**Source extract:**
[Start of section]
LLM 25-Day Course - Day 14: Practical Text Generation

Day 14: Practical Text Generation

The quality of LLM text generation is heavily influenced by the decoding strategy. Today we will experiment with the key parameters of model.generate() one by one to feel the differences between each strategy.

Basic Text Generation

from transformers import AutoTokenizer, AutoModelForCausalLM
import torch

model_name = "gpt2"
tokenizer = AutoTokenizer.from_pretrained(model_name)
model = AutoModelForCausalLM.from_pretrained(model_name)

prompt = "The future of artificial intelligence is"
input_ids = tokenizer.encode(prompt, return_tensors="pt")

# Greedy Search (default) - Always selects the highest probability token
output = model.generate(input_ids, max_new_tokens=50)
print("Greedy:", tokenizer.decode(output[0], skip_special_tokens=True))

# Beam Search - Explores multiple candidates simultaneously
output = model.generate(input_ids, max_new_tokens=50, num_beams=5, early_stopping=True)
print("Beam:  ", tokenizer.decode(output[0], skip_special_tokens=True))

Comparing temperature, top_k, and top_p

temperature controls the sharpness of the probability distribution. Lower values produce more deterministic (conservative) output, while higher values produce more diverse (creative) output. top_k keeps only the top k tokens as candidates, and top_p keeps tokens up to cumulative probability p.

# Sampling enabled + parameter comparison experiment
configs = [
    {"temperature": 0.3, "top_p": 1.0, "top_k": 0, "label": "Low temperature (conservative)"},
    {"temperature": 1.0, "top_p": 1.0, "top_k": 0, "label": "Default temperature"},
    {"temperature": 1.5, "top_p": 1.0, "top_k": 0, "label": "High temperature (creative)"},
    {"temperature": 1.0, "top_p": 0.9, "top_k": 0, "label": "top_p=0.9 (nucleus)"},
    {"temperature": 1.0, "top_p": 1.0, "top_k": 50, "label": "top_k=50"},
]

for cfg in configs:
    output = model.generate(
        input_ids,
        max_new_tokens=40,
        do_sample=True,
        temperature=cfg["temperature"],
        top_p=cfg["top_p"],
        top_k=cfg["top_k"],
    )
[End of section]
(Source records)
[Start of section]
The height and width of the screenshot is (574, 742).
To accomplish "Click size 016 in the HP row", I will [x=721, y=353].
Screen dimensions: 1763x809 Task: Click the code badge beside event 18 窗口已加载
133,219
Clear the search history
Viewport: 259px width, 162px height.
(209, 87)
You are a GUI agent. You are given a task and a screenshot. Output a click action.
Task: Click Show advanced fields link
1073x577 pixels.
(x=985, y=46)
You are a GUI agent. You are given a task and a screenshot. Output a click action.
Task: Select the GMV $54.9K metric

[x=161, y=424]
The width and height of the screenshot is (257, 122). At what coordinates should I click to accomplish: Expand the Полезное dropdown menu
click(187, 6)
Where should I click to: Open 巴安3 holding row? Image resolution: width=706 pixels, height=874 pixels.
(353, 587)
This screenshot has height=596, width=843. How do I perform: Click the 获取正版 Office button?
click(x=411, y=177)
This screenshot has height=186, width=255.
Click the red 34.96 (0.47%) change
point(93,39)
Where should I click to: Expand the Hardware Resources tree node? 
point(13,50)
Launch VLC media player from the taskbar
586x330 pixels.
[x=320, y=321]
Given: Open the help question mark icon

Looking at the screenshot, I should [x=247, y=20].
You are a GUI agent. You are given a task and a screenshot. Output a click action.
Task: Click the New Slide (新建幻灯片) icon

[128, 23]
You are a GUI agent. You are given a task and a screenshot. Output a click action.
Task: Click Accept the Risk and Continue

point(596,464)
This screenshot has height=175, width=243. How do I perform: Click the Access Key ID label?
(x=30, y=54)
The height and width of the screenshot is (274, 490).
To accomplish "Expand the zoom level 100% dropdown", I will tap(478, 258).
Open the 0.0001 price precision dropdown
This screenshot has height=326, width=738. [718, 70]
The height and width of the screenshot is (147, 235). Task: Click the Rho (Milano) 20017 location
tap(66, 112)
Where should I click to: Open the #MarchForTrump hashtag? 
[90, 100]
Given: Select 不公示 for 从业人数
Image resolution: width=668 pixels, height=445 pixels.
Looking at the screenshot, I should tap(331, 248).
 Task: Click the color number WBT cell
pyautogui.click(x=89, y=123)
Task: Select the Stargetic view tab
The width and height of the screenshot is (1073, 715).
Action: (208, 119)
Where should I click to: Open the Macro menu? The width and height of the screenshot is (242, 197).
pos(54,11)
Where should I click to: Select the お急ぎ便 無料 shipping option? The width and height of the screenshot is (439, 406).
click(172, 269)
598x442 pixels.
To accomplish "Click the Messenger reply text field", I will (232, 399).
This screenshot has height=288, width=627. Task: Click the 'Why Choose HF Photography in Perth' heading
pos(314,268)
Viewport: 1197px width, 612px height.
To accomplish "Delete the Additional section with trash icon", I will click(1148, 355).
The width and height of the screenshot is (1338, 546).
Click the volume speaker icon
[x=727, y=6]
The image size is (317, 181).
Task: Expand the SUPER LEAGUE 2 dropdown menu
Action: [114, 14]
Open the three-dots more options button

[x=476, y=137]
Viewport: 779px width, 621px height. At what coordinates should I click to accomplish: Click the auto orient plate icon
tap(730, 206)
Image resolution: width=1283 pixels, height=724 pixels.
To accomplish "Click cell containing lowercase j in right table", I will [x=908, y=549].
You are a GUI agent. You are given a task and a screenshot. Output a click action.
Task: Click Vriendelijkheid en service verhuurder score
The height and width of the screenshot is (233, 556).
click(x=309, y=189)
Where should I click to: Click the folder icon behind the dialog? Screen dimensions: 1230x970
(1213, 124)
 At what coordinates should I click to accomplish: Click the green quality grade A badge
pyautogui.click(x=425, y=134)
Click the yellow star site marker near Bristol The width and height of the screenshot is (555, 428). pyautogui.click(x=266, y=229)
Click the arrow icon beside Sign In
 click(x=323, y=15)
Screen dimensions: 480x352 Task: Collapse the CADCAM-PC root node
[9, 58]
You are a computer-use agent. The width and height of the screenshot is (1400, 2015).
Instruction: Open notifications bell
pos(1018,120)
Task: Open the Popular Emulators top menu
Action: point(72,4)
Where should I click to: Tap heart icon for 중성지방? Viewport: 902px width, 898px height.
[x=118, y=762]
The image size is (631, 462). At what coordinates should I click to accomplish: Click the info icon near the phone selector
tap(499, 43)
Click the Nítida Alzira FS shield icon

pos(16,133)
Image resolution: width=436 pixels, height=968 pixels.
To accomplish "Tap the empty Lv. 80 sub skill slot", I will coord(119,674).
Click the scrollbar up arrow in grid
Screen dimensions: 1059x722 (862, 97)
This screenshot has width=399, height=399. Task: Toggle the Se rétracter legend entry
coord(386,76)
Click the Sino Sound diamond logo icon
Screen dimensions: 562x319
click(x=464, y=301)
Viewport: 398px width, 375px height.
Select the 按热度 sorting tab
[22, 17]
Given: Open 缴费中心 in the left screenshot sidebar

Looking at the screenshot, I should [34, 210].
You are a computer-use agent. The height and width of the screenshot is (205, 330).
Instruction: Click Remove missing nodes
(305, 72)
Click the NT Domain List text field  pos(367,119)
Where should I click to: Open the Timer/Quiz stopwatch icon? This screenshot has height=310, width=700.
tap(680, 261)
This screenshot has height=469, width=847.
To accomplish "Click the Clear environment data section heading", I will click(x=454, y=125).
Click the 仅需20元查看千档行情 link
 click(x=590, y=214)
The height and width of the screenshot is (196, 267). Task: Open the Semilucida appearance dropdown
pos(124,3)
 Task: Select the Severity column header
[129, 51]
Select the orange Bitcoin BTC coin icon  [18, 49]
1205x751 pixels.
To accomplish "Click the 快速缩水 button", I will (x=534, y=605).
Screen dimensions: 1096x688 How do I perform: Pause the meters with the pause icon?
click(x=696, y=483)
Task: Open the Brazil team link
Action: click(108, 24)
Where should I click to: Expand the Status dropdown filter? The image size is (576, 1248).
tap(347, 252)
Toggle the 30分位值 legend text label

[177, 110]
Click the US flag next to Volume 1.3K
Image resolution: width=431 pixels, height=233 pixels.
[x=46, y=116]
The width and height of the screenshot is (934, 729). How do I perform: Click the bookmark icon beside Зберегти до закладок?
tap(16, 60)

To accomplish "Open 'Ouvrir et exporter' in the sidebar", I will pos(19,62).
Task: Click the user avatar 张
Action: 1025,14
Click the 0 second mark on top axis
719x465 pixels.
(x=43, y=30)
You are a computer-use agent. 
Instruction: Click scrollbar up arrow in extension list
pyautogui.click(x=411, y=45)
[End of section]
**Task goal:**
Please summarize the text-generation lesson in two sentences.

**Exercise response:**
The quality of LLM text generation depends heavily on the decoding strategy. The lesson tries the key parameters of model.generate() on GPT-2: greedy search always selects the highest-probability token and beam search explores multiple candidates at once, while in sampling, temperature sets how sharp the probability distribution is (lower is more conservative, higher more creative), top_k keeps only the top k tokens, and top_p keeps tokens up to a cumulative probability p.